DOCUMENT EXTRACT:
Update `structured-to-memref` pass to support the new pass pipeline #217

nhat-nguyen · 2025-01-07T23:22:44Z

This PR simplifies the structured-to-memref pass responsible for converting structured triton load / store ops to memref load / store ops. This is part of the work to allow triton-shared to lower gather / scatter pointer sequences. Previously, this pass is also responsible for converting scalar pointer load and store into memref; that transformation has now been moved to unstructured-to-memref.

In addition, the PR also updates the triton-to-linalg-experimental pass to fully utilize all the new passes. Once merged, triton-shared now fully supports gather / scatter. An example test (test_gather_scatter.py) is also added to demonstrate this new capability.

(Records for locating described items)
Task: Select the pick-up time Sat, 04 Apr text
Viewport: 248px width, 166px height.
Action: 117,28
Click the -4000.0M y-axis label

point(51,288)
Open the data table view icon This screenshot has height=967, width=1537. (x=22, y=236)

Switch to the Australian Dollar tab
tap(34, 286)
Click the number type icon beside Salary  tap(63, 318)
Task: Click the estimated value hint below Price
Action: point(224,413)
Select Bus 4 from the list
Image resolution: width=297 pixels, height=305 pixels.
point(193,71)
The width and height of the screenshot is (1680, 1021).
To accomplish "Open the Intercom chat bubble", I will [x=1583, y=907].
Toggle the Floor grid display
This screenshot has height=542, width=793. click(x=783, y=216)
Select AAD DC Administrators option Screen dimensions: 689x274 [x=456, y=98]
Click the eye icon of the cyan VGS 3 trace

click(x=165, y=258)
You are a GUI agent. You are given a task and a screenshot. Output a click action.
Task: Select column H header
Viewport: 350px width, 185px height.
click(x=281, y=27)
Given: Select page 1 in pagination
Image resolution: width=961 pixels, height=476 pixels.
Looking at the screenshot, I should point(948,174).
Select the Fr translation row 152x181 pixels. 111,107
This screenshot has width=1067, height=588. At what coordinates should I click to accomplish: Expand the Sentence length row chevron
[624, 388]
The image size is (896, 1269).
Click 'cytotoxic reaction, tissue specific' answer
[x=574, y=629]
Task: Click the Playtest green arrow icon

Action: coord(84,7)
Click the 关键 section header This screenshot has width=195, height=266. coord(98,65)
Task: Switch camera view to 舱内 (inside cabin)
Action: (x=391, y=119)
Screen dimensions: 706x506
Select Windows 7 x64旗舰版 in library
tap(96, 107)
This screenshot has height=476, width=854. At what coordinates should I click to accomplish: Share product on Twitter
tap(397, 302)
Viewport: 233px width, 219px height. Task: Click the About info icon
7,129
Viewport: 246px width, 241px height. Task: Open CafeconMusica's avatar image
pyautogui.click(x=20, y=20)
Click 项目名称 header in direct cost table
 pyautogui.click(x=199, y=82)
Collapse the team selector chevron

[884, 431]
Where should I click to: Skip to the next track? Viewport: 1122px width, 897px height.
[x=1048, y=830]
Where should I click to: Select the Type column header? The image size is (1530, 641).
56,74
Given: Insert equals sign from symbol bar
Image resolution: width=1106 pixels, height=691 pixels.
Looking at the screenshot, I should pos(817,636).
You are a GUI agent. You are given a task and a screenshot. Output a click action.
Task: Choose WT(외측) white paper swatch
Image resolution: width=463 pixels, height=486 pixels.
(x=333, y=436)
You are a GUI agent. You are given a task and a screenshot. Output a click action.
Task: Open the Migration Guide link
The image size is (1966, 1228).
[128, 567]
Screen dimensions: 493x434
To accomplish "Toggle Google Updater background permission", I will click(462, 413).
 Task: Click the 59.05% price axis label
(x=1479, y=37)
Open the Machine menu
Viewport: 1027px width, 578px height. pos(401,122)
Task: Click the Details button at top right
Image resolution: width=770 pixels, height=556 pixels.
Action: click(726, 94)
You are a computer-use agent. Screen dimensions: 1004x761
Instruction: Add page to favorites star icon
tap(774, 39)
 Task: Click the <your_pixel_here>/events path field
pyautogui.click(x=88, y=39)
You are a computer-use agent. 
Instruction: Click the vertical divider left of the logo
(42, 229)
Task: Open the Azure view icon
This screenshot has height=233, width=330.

GIVEN REQUEST 1: In the pull request description, which pass now handles the conversion of scalar pointer load and store into memref?
GIVEN REQUEST 2: Repeat the entries word for word, everything from the start of the entries down to the line containing "tap(34, 286)".

WORKED ANSWER 1: The unstructured-to-memref pass.

WORKED ANSWER 2:
Task: Select the pick-up time Sat, 04 Apr text
Viewport: 248px width, 166px height.
Action: 117,28
Click the -4000.0M y-axis label

point(51,288)
Open the data table view icon This screenshot has height=967, width=1537. (x=22, y=236)

Switch to the Australian Dollar tab
tap(34, 286)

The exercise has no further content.